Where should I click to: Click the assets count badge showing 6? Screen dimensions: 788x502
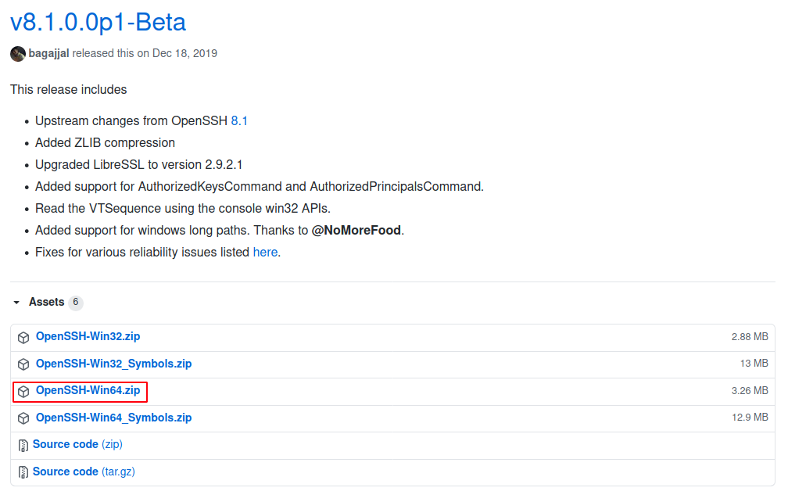75,303
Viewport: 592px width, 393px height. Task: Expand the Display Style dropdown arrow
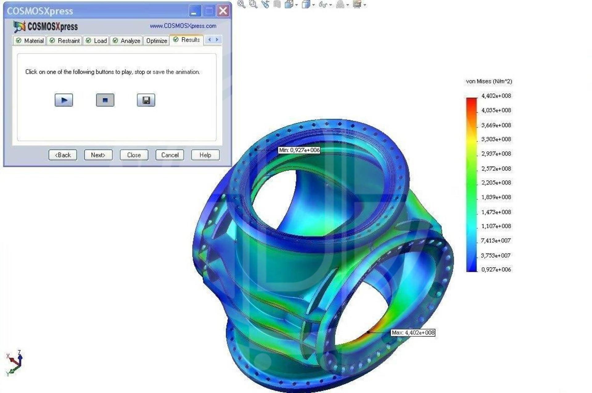(x=314, y=5)
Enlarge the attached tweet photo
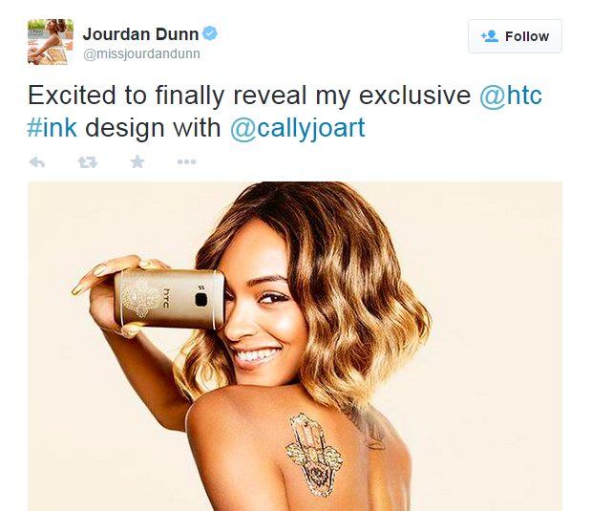Viewport: 591px width, 511px height. point(295,346)
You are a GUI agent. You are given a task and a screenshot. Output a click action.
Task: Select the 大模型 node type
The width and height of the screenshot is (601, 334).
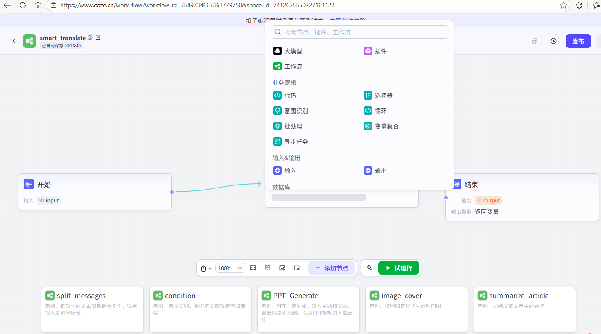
________
* What you should do *
Update the material above by changing every "screenshot" to "screen capture" and keeping everything else the same. Leave out the pictures.

* Complete answer *
Where should I click to: Click the assets count badge showing 6? Screen dimensions: 788x502
75,303
Viewport: 592px width, 393px height. Task: Expand the Display Style dropdown arrow
(x=314, y=5)
Enlarge the attached tweet photo
Viewport: 591px width, 511px height. point(295,346)
You are a GUI agent. You are given a task and a screen capture. Output a click action.
Task: Select the 大模型 node type
The width and height of the screen capture is (601, 334).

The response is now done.